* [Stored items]

※

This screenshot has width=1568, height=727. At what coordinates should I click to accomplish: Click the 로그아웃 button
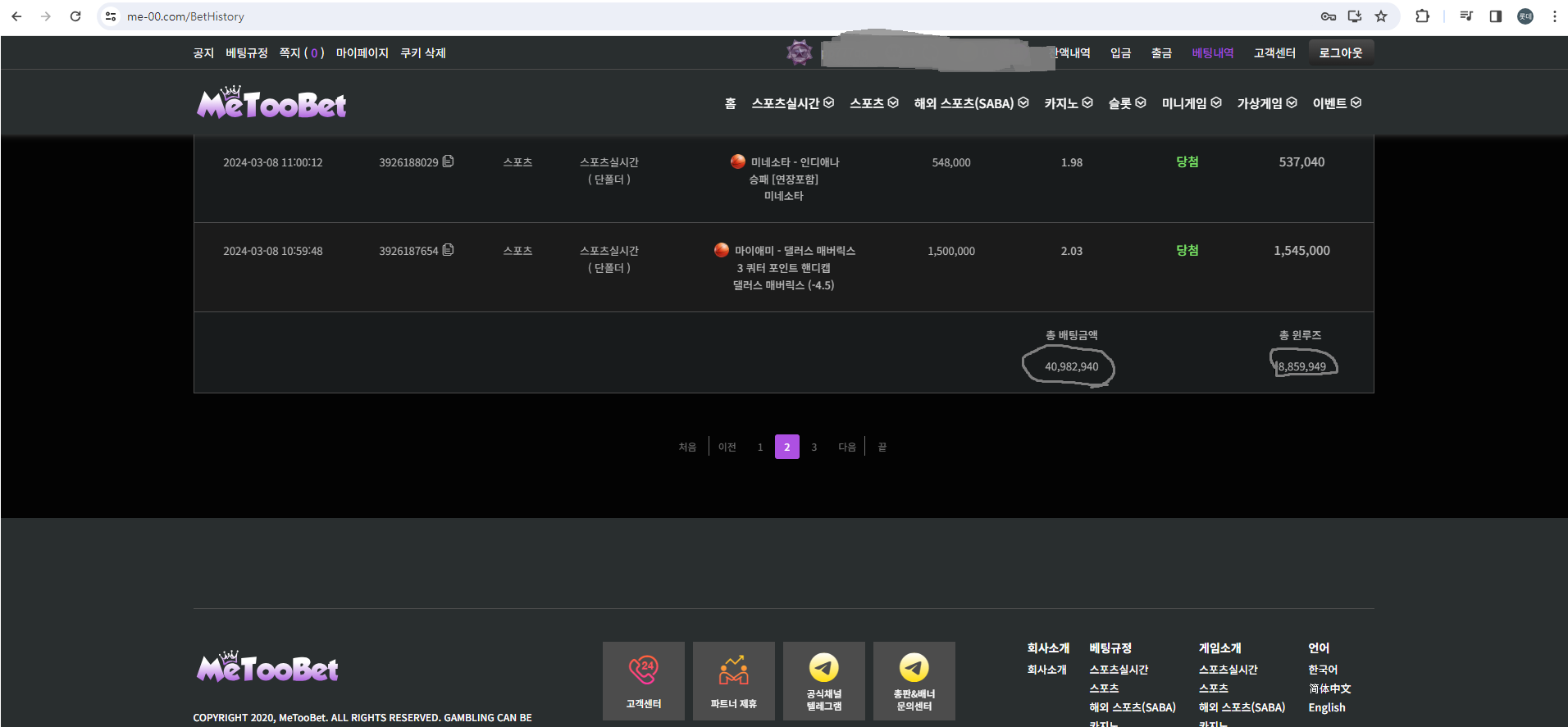point(1340,53)
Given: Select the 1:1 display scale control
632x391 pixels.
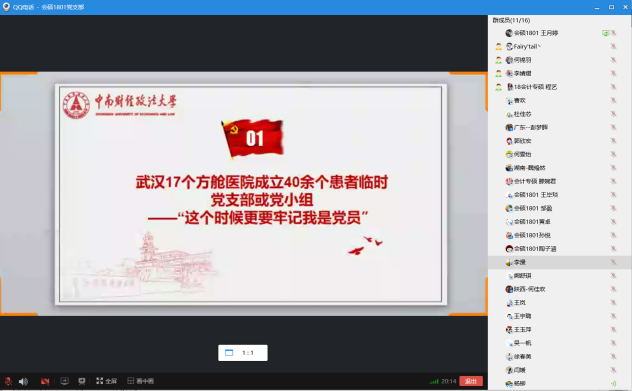Looking at the screenshot, I should [243, 353].
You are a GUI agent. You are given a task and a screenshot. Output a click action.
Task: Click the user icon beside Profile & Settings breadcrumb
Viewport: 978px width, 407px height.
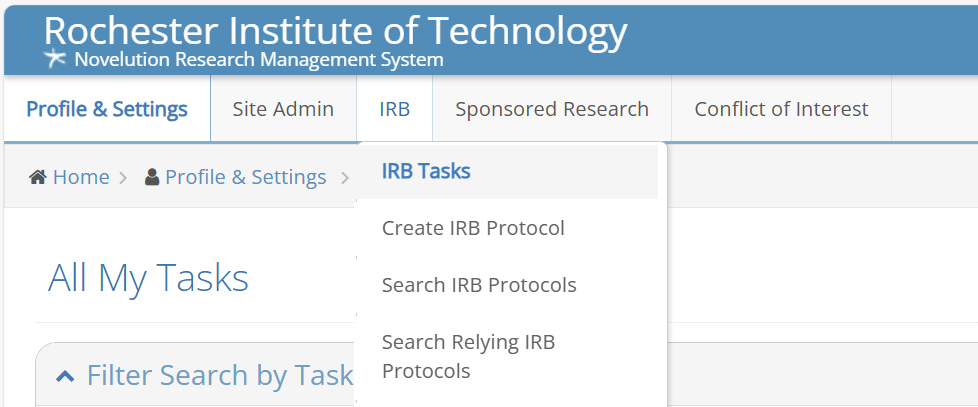pyautogui.click(x=152, y=177)
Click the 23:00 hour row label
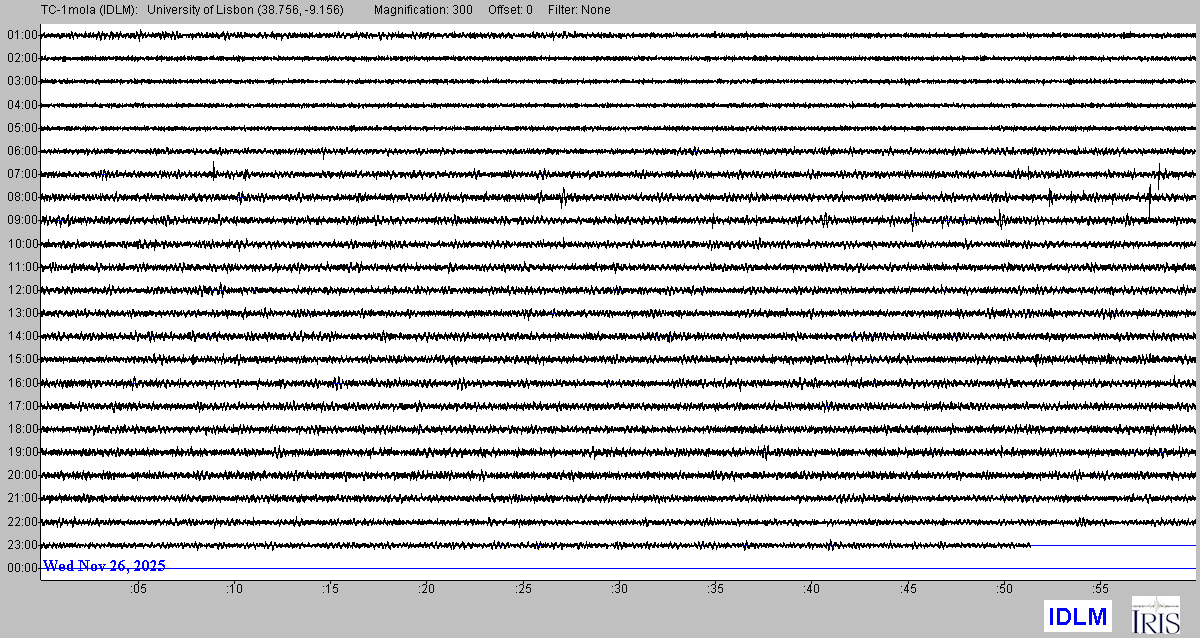The height and width of the screenshot is (638, 1200). coord(22,545)
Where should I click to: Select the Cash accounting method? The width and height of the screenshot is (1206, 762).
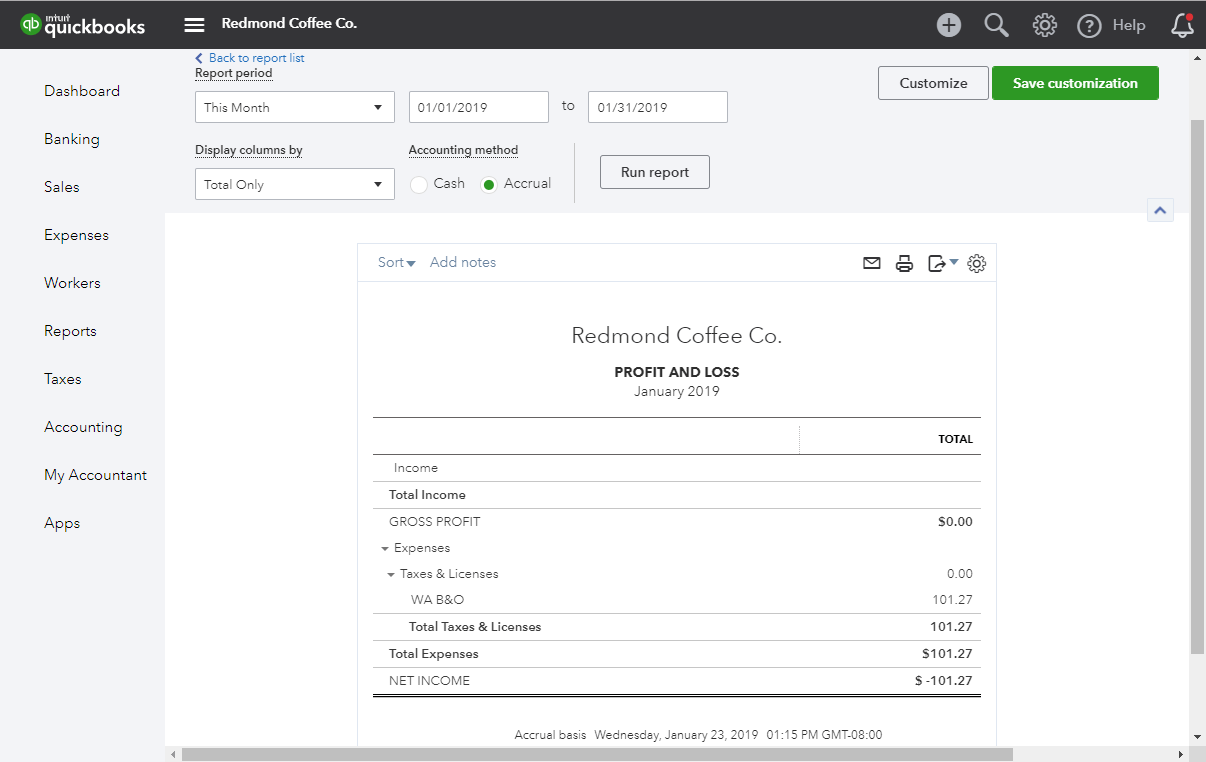click(x=419, y=184)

※

* [WHAT YOU HAVE TO DO] Each line of the data must be transcribed exactly; pictures are not carried over.

* [TASK SOLUTION]
This screenshot has width=1568, height=727. At what coordinates should I click to accomplish: Click the 로그아웃 button
point(1340,53)
Given: Select the 1:1 display scale control
632x391 pixels.
Looking at the screenshot, I should [243, 353].
You are a GUI agent. You are given a task and a screenshot. Output a click action.
Task: Click the user icon beside Profile & Settings breadcrumb
Viewport: 978px width, 407px height.
pyautogui.click(x=152, y=177)
Click the 23:00 hour row label
The height and width of the screenshot is (638, 1200). coord(22,545)
Where should I click to: Select the Cash accounting method? The width and height of the screenshot is (1206, 762).
click(x=419, y=184)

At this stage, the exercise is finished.